Brief = Copy out the stretch of entries from the line containing "liquid (492, 1096)" through the line containing "opportunities (697, 1116)", character for character, including both of those lines.

*** Task material ***

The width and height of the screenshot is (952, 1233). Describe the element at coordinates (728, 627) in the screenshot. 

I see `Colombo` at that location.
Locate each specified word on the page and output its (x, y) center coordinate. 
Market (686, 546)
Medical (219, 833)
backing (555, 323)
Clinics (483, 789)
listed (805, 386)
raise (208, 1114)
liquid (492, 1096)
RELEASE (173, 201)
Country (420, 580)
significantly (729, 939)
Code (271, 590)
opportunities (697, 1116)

***
*** Task material ***

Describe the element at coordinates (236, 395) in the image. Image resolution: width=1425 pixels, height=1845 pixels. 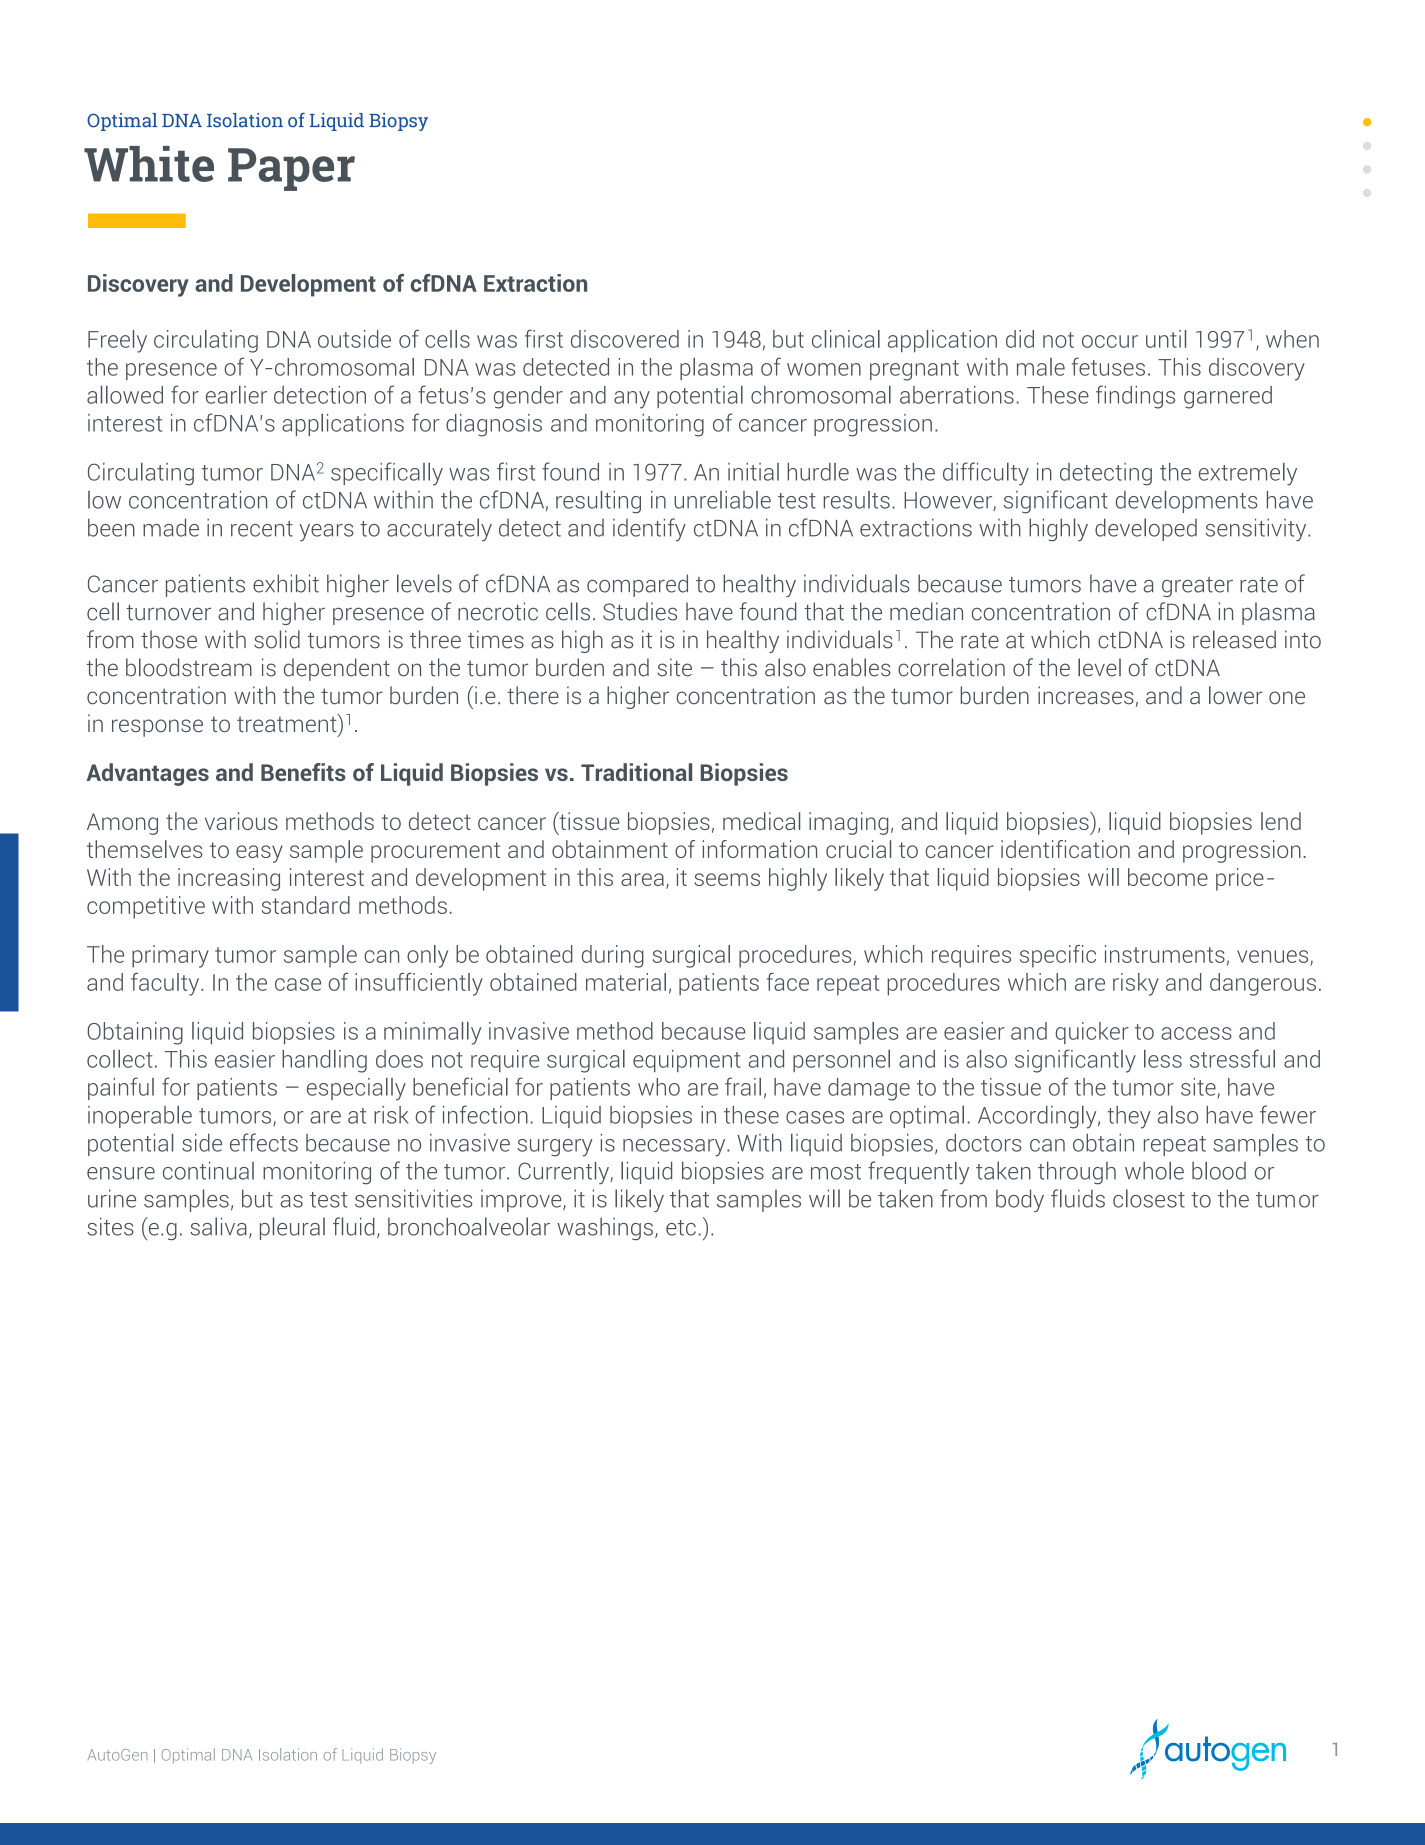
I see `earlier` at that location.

***

Written solution =
liquid (492, 1096)
RELEASE (173, 201)
Country (420, 580)
significantly (729, 939)
Code (271, 590)
opportunities (697, 1116)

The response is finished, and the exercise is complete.